Following Burke’s report, a team from Oakland University conducted monitoring on 15 sites in the Grass and Elk rivers but found no additional infestations. Local and state partners will continue to monitor the area and use outreach opportunities like Aquatic Invasive Species Awareness Week to educate the public about preventing the spread of New Zealand mudsnails and other harmful species.

What can you do?

The most important means of prevention is practicing good recreational hygiene. After a visit to one of Michigan’s lakes, rivers or streams, be sure to clean, drain and dry your boat, trailer and equipment before heading to a new destination.

The New Zealand mudsnail’s small size requires careful examination and cleaning of places where plants, mud or debris can be found on poles, nets, waders, boots, buckets, kayaks, canoes and flotation devices. Anything that has been in the water or at the water’s edge should be inspected before it is packed or loaded.

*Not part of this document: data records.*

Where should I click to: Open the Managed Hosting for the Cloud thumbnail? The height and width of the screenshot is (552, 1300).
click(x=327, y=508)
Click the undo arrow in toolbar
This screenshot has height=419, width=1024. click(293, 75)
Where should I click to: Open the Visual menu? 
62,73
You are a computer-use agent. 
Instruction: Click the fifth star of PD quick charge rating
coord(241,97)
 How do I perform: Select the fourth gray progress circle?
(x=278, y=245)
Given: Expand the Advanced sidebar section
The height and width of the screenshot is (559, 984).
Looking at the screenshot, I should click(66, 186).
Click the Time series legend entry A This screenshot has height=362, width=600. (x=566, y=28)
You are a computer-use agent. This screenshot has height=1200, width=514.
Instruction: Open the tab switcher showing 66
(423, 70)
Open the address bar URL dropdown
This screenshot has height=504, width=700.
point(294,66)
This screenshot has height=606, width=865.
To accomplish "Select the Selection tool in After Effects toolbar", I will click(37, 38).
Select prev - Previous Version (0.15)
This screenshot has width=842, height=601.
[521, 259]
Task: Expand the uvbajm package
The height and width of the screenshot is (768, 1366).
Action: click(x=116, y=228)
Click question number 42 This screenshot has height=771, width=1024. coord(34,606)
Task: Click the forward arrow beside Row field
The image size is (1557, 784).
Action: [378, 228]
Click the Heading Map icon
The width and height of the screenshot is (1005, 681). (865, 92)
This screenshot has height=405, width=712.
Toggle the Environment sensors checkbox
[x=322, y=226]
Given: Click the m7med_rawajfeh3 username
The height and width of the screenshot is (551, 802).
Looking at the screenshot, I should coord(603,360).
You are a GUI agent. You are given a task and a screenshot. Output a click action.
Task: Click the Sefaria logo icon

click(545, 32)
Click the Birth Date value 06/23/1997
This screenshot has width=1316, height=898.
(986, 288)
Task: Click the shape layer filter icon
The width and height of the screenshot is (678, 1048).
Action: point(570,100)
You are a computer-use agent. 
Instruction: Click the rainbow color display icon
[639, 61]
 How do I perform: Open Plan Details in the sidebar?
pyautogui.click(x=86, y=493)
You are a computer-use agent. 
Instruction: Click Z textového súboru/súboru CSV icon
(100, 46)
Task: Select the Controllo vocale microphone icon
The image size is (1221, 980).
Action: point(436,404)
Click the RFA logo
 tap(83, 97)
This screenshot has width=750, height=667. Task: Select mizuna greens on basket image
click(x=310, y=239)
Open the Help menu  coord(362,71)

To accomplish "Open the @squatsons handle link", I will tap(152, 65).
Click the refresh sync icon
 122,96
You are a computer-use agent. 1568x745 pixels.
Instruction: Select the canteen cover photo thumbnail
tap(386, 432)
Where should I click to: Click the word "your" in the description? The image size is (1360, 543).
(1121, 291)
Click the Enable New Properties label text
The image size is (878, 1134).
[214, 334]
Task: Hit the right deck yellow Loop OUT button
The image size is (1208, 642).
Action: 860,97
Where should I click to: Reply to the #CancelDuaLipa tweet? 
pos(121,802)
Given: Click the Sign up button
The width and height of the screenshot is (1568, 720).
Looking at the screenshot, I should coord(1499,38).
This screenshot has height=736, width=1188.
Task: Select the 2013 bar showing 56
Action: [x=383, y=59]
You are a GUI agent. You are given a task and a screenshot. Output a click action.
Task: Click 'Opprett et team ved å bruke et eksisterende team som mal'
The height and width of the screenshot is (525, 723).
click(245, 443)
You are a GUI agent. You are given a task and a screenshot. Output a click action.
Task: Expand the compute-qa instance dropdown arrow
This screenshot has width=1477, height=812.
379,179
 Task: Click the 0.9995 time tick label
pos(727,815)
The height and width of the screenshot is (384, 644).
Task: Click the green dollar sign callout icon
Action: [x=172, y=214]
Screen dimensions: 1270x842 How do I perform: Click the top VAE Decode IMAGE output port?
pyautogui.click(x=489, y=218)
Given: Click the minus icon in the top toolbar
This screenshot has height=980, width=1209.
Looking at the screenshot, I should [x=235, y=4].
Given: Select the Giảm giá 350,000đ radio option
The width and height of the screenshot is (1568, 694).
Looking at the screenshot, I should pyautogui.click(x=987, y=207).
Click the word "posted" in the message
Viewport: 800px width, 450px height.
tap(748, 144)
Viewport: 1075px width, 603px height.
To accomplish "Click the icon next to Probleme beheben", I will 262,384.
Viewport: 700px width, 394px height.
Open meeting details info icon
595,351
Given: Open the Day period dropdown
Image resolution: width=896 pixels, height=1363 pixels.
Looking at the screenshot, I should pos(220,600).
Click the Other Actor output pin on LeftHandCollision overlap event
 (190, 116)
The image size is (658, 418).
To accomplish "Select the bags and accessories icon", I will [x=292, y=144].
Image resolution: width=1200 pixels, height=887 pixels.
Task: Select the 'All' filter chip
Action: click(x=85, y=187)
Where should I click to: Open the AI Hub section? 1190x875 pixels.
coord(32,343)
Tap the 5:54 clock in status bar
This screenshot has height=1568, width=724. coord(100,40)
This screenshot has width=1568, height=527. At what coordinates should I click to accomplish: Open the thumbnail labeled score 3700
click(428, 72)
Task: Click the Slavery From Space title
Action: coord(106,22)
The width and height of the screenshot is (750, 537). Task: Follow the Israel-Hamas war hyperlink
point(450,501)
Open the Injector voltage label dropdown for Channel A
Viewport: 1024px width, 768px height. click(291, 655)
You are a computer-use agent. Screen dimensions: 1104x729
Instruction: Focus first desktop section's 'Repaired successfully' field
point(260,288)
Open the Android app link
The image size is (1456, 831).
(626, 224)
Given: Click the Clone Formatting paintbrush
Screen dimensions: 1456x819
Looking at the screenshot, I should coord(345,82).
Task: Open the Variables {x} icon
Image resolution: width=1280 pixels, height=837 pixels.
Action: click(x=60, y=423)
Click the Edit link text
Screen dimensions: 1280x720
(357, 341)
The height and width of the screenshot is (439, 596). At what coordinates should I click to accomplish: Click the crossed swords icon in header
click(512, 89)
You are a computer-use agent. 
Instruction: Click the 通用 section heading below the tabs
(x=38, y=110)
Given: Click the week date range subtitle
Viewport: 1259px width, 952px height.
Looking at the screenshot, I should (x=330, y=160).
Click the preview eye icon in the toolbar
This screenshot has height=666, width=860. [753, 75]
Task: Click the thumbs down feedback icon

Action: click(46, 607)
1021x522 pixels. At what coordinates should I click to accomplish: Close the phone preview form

The NZMS Collaborative offers these simple steps for cleaning boots and waders:

  • Stomp and inspect as soon as you leave the water to remove attached debris.
  • Brush waders, soles and laces to loosen remaining debris and mud.
  • Spray boots and waders thoroughly with a disinfecting agent.
  • Rinse after 20 minutes.
  • Dry waders thoroughly before next use.

The short video, New Zealand Mudsnail Ecology and Fishing Gear Decontamination in Michigan, available at NZMSCollaborative.org, provides a demonstration of this cleaning technique as well as information on how to identify the invasive snail.

Additional information on New Zealand mudsnail, including how to report a suspected discovery of the snail, can be found at Michigan.gov/Invasives.